Os Limites do Paraíso

ENSAIO de Cristina Cenciarelli, Pré-Selecionado

Ninguém se torna iluminado por imaginar figuras de luz, mas sim por tornar consciente a escuridão.” Carl Jung

Vivo em uma ilha que amo e que todo mundo chama de paraíso.
 Mas neste momento, sinto-a como um limite, um horizonte que limita meus desejo e vontades. Vejo as paisagens deslumbrantes como fronteiras que não posso atravessar: não são os limites naturais da ilha, mas os meus, interiores. Fotografando a natureza da ilha, rendo evidentes meus medos, dúvidas, meu estado da alma, fico quase sem pele, cega. A natureza belíssima aparece como um tempo suspendido, os lugares familiares e amados são portas que não abro, uma Ítaca que, hoje em dia, não consigo alcançar para sair dela, ou para viver nela.

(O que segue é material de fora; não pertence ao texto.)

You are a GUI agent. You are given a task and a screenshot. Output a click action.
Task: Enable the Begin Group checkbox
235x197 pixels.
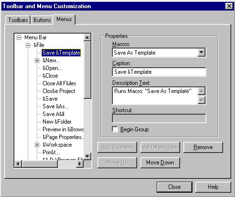[115, 129]
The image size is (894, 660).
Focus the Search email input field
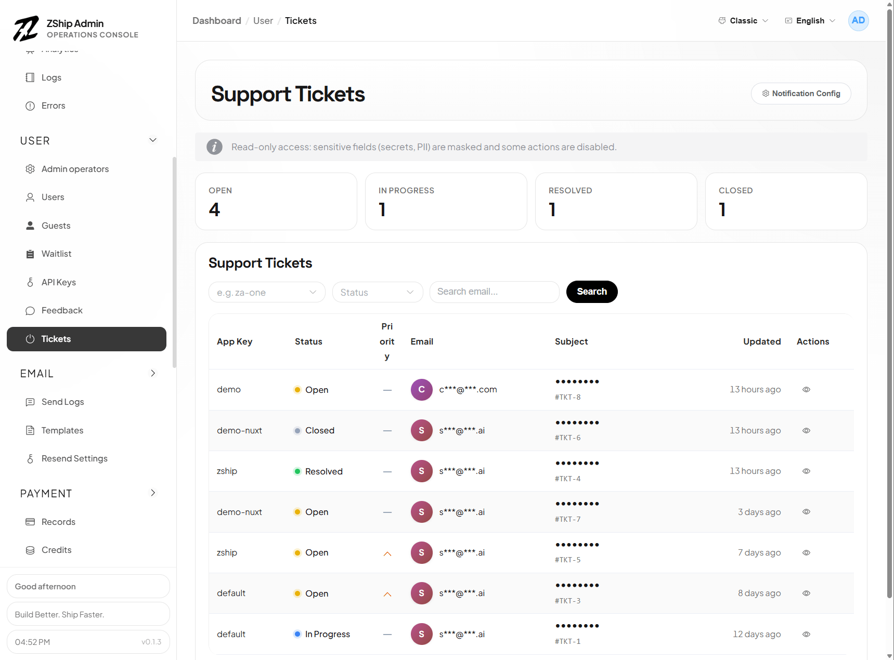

Meus sonhos viram pesadelos, em imagens feitas de camadas e grão grosso. Crio horizontes alterados onde, de repente, imagens das minhas raízes romanas aparecem, sem querer, deixando dúvidas do presente e do que será o futuro.

É um profundo, misterioso horizonte mental, a luz contra a escuridão, e os limites onde se encontram.